Raquel Castro is an American actress and singer. She is known for starring in the 2004 film Jersey Girl as Gertie Trinké, the daughter of Ollie Trinké (Ben Affleck) and Gertrude Steiney (Jennifer Lopez), for which Castro won the Young Artist Award for the Best Performance in a Feature Film – Young Actress Age Ten or Younger. She was a contestant in the American version of The Voice.

Background 
Castro's father is Puerto Rican, and her mother is of Italian and Jewish descent.

Career

Acting 
Castro made her acting debut in an episode of the television series, Third Watch. She then played the daughter of Ben Affleck and Jennifer Lopez's characters in the 2004 film Jersey Girl, directed by Kevin Smith. She appeared in a 2005 episode of Law & Order: Special Victims Unit entitled "Alien" and in the independent film Little Fugitive. Castro appeared in two second-season episodes of Liv & Maddie ("BFF-A-Rooney" and "SPARF-A-Rooney") as Liv's friend South Salamanca.

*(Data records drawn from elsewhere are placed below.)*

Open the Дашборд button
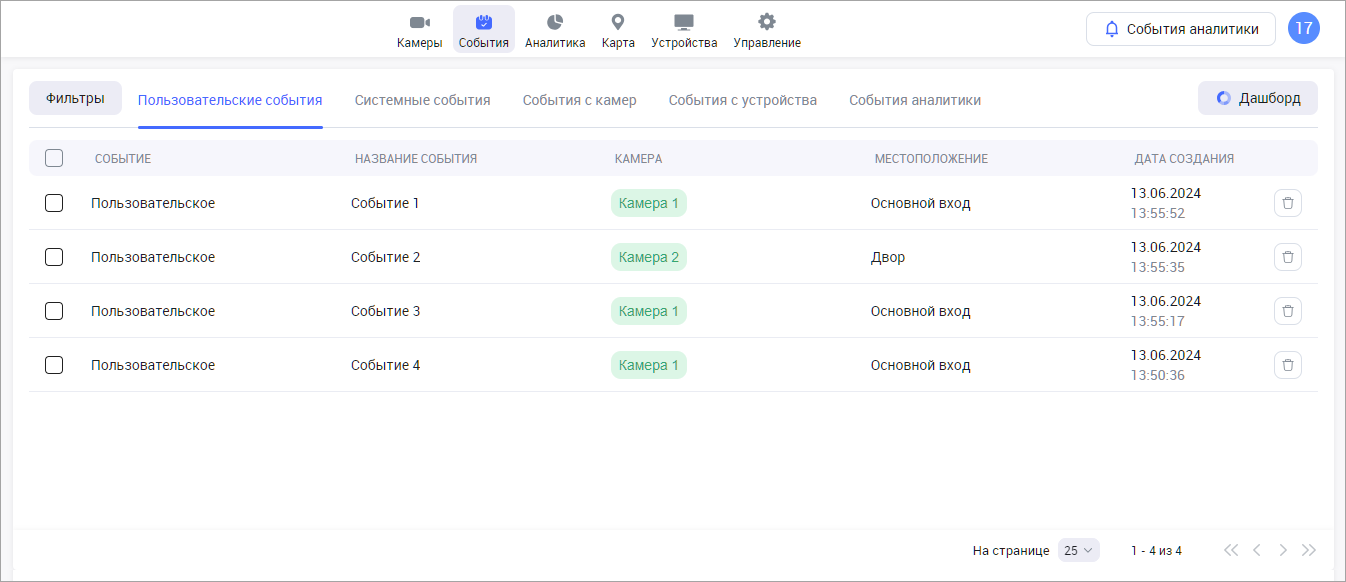The image size is (1346, 582). click(x=1258, y=98)
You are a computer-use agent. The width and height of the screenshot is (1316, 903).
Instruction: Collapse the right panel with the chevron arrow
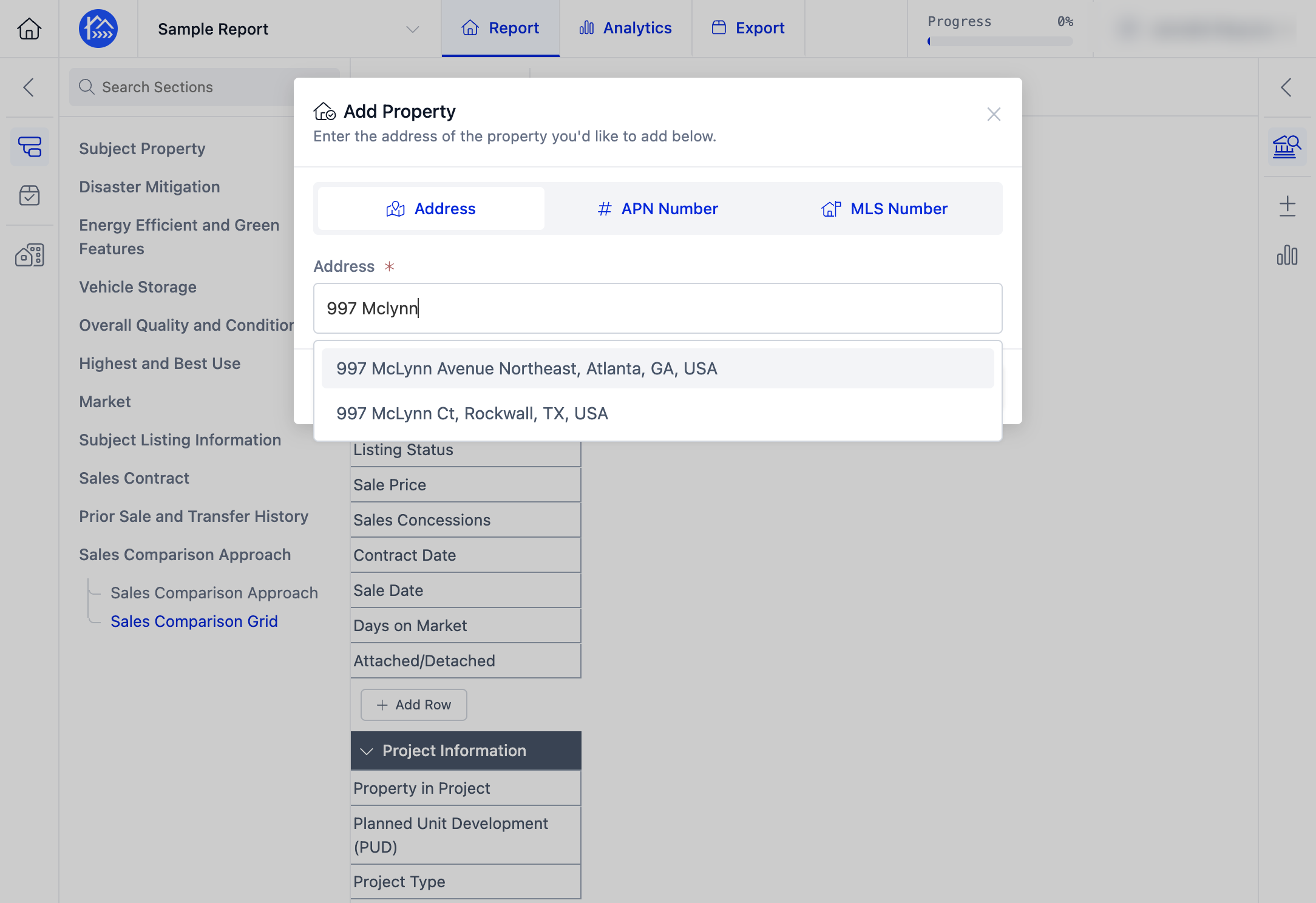(1286, 87)
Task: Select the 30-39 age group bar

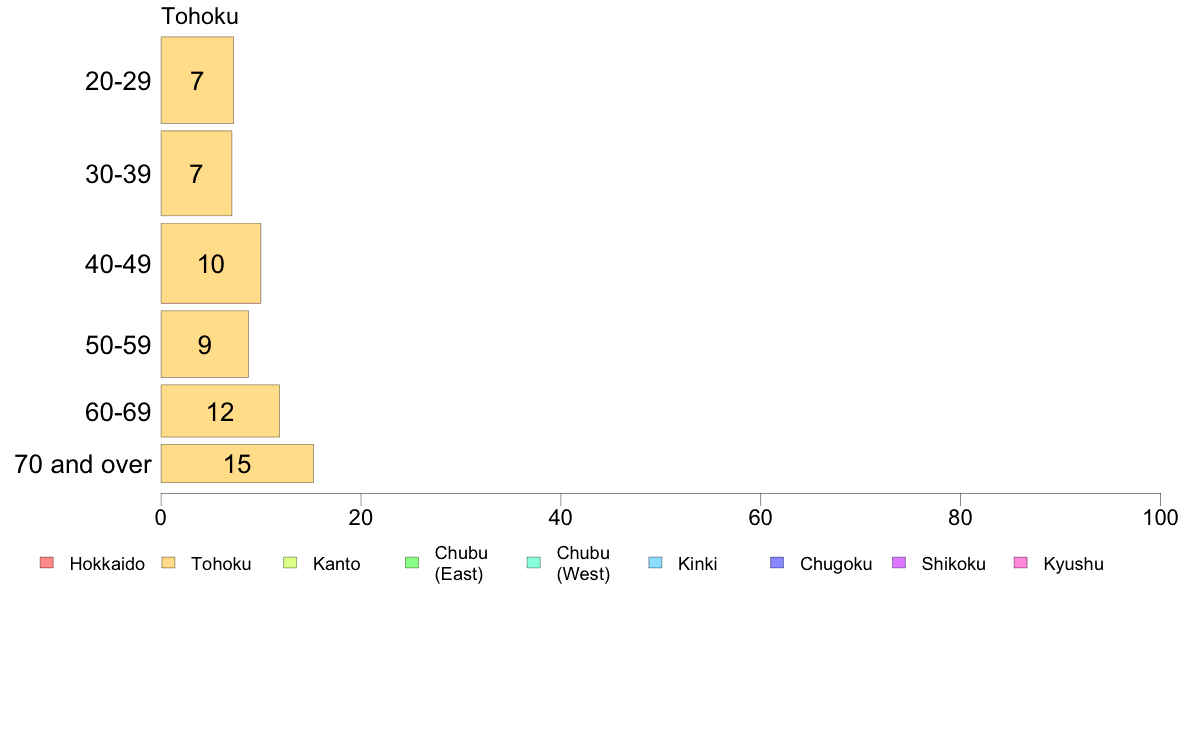Action: tap(196, 174)
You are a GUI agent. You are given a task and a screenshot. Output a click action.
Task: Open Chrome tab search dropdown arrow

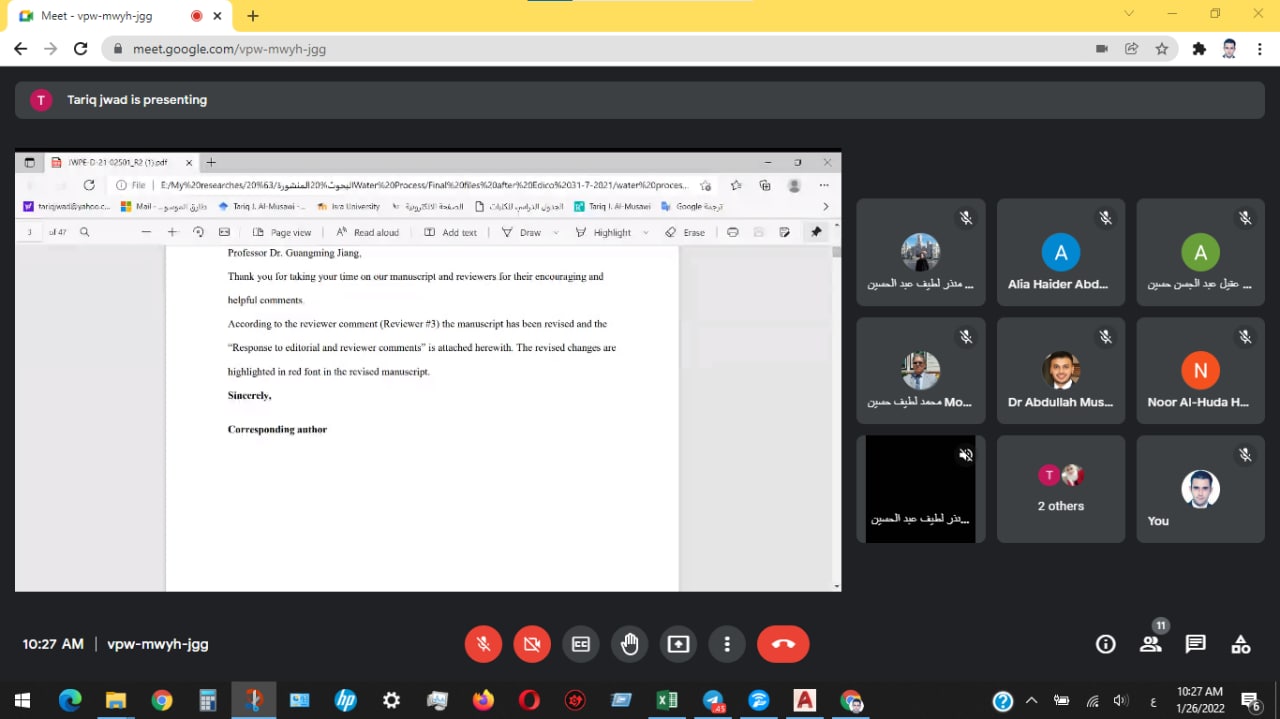pyautogui.click(x=1129, y=14)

In 2006, she was cast as Nicole in the music video for the Ludacris song "Runaway Love" with Mary J. Blige, where she plays an abused self-conscious girl who runs away. She later was featured in the 2007 independent film, Tracks of Color. She has a role in The Ministers (2009), starring John Leguizamo. Raquel also spent quite a few years at a dance studio with her younger brother on Long Island.

Singing 
Castro was a contestant on the first season of the reality television singing competition program The Voice, She was selected in the Blind Audition round and was coached by Christina Aguilera. She progressed to the first round of the Live shows before being eliminated with Lily Elise in favor of Frenchie Davis and Beverly McClellan.

Castro recorded a cover of Aguilera's "Ain't No Other Man" and posted it on YouTube. Castro has also listed Christina Aguilera and Selena as her idols and major influences. 

Castro released her first single titled "Diary". According to her YouTube page, the song was written by Alyssa Bonagura and Ted Bruner. It was produced by J Chris Griffin. It was released on iTunes and CDBaby on February 1, 2012. She has uploaded the music video for "Diary" on YouTube and recorded a dance remix of the song, released on March 11, 2012. The remix was released under the title "Diary (J Chris Griffin Remix)". She is also working on her debut album.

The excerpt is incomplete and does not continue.